Do the new laws include flexible working?
Yes, they do. Hurrah!
However, the detail is not yet clear, so keep checking back as we wait for updates within the Executive Regulations from the MOHRE. We’re waiting to hear about the contract types, pay, leave and end of service arrangements related to flexible working.
Can I work from home under the new laws?
Well there’s nothing in the new laws that says working from home is not allowed, but we will need to wait for the Executive Regulations to be 100% clear.
Most likely, rules around this will continue to be set out by individual employers.
The new four-and-a-half day working week has got us all excited. Is the working week fewer hours by law, or still 48 hours per week?
No changes here we’re afraid. The working week in the UAE remains at 48 hours.
But, keep in mind that 48 hours is the maximum number of hours employees should work per week.

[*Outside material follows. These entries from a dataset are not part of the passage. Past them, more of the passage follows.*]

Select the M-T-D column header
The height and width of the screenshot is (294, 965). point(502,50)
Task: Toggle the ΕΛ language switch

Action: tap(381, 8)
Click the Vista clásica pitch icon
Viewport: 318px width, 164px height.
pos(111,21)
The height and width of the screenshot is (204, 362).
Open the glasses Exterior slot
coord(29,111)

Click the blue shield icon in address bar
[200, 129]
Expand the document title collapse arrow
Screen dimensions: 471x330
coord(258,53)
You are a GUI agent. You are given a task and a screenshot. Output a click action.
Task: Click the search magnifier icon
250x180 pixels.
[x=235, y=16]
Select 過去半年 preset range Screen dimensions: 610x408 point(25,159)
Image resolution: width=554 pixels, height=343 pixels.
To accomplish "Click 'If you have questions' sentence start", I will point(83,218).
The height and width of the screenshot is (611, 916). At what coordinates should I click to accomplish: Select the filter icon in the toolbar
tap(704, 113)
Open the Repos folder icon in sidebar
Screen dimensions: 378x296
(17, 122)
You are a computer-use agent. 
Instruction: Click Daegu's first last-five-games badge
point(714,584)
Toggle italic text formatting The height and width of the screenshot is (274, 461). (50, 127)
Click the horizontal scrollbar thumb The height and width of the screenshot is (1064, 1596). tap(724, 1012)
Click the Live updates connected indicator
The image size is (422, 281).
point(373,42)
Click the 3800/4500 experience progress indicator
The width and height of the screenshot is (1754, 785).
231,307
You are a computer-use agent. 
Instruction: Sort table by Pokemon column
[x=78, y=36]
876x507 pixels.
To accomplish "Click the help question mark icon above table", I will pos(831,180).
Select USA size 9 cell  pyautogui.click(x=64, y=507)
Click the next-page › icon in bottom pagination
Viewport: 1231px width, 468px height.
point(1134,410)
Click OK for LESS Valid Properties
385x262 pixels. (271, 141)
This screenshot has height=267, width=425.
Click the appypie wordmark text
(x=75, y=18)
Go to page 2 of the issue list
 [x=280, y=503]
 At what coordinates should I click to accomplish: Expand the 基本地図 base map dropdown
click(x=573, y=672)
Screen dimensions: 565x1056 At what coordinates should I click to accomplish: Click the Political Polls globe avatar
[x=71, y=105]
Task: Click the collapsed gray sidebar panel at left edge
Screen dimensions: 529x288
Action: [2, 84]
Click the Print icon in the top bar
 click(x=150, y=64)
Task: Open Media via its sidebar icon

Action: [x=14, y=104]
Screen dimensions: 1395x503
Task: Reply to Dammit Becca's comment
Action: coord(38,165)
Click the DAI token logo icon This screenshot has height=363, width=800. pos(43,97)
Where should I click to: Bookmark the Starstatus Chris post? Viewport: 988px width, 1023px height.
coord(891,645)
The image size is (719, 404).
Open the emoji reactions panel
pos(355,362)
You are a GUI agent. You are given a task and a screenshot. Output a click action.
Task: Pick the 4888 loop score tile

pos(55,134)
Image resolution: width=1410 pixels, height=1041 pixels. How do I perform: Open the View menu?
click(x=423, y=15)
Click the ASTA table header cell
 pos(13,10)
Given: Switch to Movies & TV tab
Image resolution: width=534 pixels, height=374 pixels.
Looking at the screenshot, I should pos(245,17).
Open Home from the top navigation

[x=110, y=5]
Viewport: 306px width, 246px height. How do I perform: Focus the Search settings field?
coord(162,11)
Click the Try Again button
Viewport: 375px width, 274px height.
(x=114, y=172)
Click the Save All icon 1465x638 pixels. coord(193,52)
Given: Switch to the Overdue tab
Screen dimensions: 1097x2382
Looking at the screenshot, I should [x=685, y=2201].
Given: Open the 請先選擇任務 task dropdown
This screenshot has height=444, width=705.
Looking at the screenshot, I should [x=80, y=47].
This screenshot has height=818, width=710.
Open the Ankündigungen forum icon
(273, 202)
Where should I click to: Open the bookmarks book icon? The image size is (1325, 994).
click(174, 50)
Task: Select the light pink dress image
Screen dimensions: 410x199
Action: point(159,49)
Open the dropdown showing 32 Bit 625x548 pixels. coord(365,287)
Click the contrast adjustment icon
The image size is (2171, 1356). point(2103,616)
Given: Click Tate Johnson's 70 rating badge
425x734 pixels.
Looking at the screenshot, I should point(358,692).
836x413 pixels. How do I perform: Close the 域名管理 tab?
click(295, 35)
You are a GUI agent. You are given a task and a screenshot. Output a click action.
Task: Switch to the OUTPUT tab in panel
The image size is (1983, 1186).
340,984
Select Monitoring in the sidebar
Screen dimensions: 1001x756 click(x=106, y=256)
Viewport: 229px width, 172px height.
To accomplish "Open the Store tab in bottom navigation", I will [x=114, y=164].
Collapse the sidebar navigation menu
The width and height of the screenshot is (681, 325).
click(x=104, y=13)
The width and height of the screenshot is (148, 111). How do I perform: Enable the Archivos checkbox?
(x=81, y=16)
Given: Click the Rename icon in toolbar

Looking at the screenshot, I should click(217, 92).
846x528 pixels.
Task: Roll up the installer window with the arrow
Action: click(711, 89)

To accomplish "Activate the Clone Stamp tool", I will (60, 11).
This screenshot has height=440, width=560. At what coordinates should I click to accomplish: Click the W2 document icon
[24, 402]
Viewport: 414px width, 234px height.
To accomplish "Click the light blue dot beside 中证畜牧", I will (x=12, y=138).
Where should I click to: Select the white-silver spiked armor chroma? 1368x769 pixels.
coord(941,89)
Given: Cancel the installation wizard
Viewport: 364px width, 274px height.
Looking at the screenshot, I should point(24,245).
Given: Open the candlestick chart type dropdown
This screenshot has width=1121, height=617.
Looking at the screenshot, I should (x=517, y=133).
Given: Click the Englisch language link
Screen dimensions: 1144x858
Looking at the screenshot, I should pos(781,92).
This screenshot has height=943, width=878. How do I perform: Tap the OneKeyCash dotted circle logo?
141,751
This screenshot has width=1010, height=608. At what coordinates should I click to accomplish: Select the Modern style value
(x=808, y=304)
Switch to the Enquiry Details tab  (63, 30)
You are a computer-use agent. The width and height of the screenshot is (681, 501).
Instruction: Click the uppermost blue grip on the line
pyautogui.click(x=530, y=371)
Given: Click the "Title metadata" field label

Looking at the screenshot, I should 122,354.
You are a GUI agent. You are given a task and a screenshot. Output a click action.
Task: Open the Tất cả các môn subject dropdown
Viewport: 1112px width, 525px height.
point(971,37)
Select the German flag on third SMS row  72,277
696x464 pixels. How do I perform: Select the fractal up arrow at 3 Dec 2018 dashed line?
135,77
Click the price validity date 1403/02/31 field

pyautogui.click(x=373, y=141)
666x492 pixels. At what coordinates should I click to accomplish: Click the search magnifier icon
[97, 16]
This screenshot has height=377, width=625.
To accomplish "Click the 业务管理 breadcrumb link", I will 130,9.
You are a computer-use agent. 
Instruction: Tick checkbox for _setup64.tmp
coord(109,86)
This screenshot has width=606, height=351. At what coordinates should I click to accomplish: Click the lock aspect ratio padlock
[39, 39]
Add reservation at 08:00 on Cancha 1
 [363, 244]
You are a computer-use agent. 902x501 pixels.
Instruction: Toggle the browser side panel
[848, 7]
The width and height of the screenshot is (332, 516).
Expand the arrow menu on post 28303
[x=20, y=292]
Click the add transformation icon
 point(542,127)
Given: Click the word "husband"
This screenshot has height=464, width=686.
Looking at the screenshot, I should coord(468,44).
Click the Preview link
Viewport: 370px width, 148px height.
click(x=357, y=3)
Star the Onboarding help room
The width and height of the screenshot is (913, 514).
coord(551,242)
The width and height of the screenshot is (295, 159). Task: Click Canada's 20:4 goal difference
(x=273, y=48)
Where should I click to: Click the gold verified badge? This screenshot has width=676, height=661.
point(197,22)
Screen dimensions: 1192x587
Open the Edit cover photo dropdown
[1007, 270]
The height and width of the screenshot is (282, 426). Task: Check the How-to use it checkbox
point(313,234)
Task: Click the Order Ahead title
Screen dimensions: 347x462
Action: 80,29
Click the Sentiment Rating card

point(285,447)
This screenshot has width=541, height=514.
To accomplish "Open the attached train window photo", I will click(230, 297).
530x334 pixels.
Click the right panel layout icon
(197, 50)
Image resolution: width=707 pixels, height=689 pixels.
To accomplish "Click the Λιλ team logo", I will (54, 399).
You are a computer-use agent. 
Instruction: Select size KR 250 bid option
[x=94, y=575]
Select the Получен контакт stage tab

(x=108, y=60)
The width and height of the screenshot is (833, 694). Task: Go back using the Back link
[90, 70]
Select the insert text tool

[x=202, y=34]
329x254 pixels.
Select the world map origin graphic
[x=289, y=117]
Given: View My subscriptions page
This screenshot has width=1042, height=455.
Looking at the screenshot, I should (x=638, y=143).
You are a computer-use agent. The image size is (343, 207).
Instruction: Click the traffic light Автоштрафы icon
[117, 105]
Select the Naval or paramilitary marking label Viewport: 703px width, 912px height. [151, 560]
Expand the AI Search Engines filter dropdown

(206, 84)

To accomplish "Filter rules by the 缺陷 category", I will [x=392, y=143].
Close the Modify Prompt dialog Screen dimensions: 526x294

Companies can reduce working hours and still be compliant with the law.
It’s also worth noting that all hours worked over the maximum 48 per week should paid for as overtime.
In any three week period the maximum number of worked hours should not be more than 144. Time to start keeping track.
Do any new laws impact resignations and final pay?
Resignation terms in the probation period have been improved but also strengthened. Within the new fixed-term contracts, both parties in the contract have to give a minimum of two weeks’ notice.
However for the employee, it’s a little more complicated, if you are resigning to leave the UAE then two weeks’ notice is just fine, though if you get home and decide to come back within three months of leaving then your new employer will have to compensate your old employer for the fees paid to hire you.
The same goes if you want to stay in the country; your new employer has to compensate the old, however, in this instance the employee has to give 30 days’ notice within their probation period.
If you decide to not give notice and abscond from the UAE, you will have a mandatory ban of one year for any new work permits. As with many articles in the new law there will be more details and applications to come within the Executive Regulations.
What about our precious gratuities?
Our gratuities will change, and so far as is evident from the information we have currently, it’s for the better.
It appears from the information received to date about the new laws, that if you resign from your contract your gratuity will not be forfeit and it will not be reduced. This means that as long as you have completed one year’s service, you will be eligible for 21 days salary for every year worked up to five years and then 30 days for service over five years, which is a definite improvement on existing rules.
Additionally, it appears that gratuity is not forfeited if you are terminated through ‘gross misconduct’, the old article 120 (new clause 44) – a huge change!
Where can I go for help if I’m confused about the new rules?
As the new UAE labour laws will cover almost all private companies, your first port of call is the Ministry of Human Resources and Emiratisation (MOHRE) www.mohre.gov.ae/en/home.aspx. They can be contacted for free on 80060.
The current labour law is available through the MOHRE website and smart app, both of which are free to access.